Structure Finally Resolved For The Famous Tebbe Reagent

Chemists elucidate the structure of the methylene-transfer reagent that helped put metathesis chemistry on the map

by Jyllian Kemsley
January 6, 2014 | A version of this story appeared in Volume 92, Issue 1

The Tebbe reagent has been renowned for decades for its utility as a methylene-transfer reagent. Although DuPont chemist Frederick N. Tebbe first isolated the titanocene-aluminum complex in 1974, it has eluded definitive structural characterization because of its high reactivity, chemists believe. Researchers at Indiana University led by Rick Thompson and Daniel J. Mindiola, both now at the University of Pennsylvania, have solved the structure of the Tebbe reagent cocrystallized with an inert impurity (Organometallics 2013, DOI: 10.1021/om401108b).
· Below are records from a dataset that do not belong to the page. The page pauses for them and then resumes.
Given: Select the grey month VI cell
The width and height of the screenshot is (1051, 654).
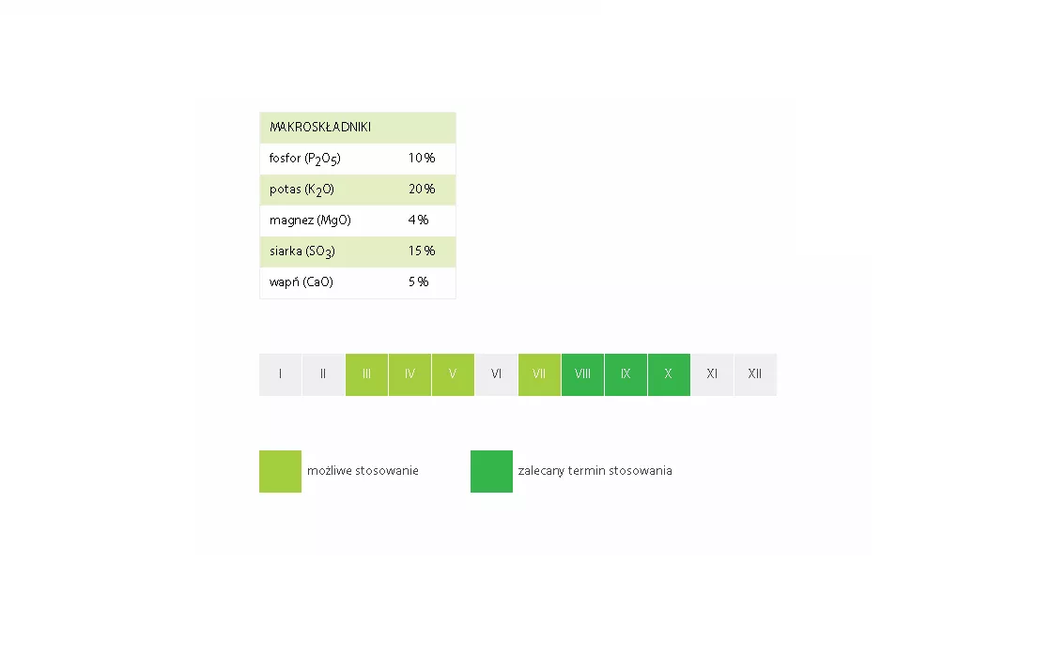Looking at the screenshot, I should point(496,374).
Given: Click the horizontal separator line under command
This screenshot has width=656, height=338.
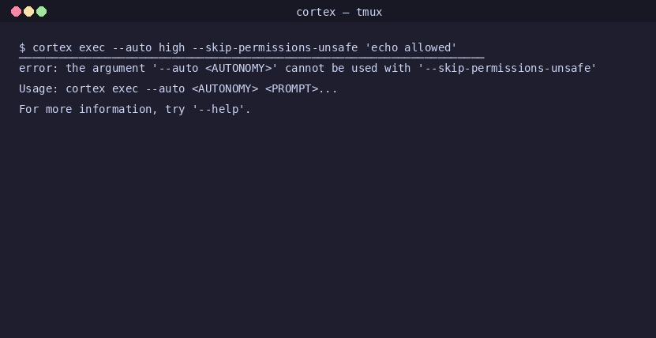Looking at the screenshot, I should 252,58.
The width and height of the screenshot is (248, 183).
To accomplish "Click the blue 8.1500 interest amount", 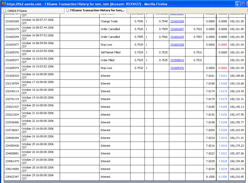I will pos(223,177).
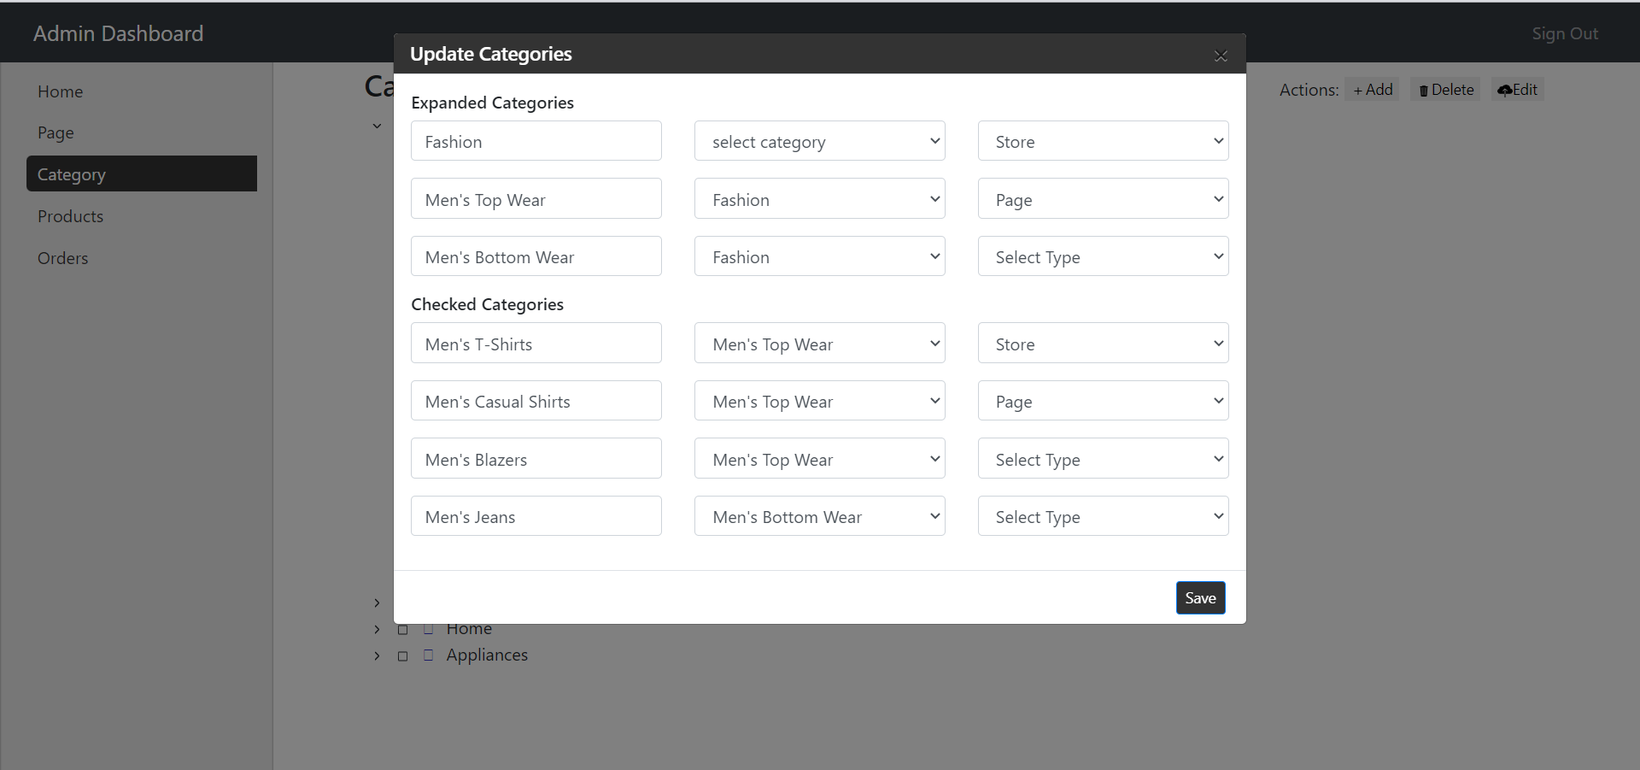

The project began when Thompson was a graduate teaching assistant for an advanced undergraduate inorganic chemistry lab in which the students had to prepare and use the Tebbe reagent. Thompson noticed indications of an impurity and pursued an analysis that culminated in the crystal structure, Mindiola says. The geometry of the reagent complex is largely as Tebbe predicted and studies of other compounds had indicated, with a (C5H5)2Ti group bridged to an Al(CH3)2 fragment through Cl and CH2 groups. In the impurity, the bridging CH2 is replaced by a second Cl. What surprised Mindiola and colleagues was the impurity, which makes up 40 to 50% of their crystallized reagent samples and had gone unrecognized in the past, even though Tebbe had predicted it.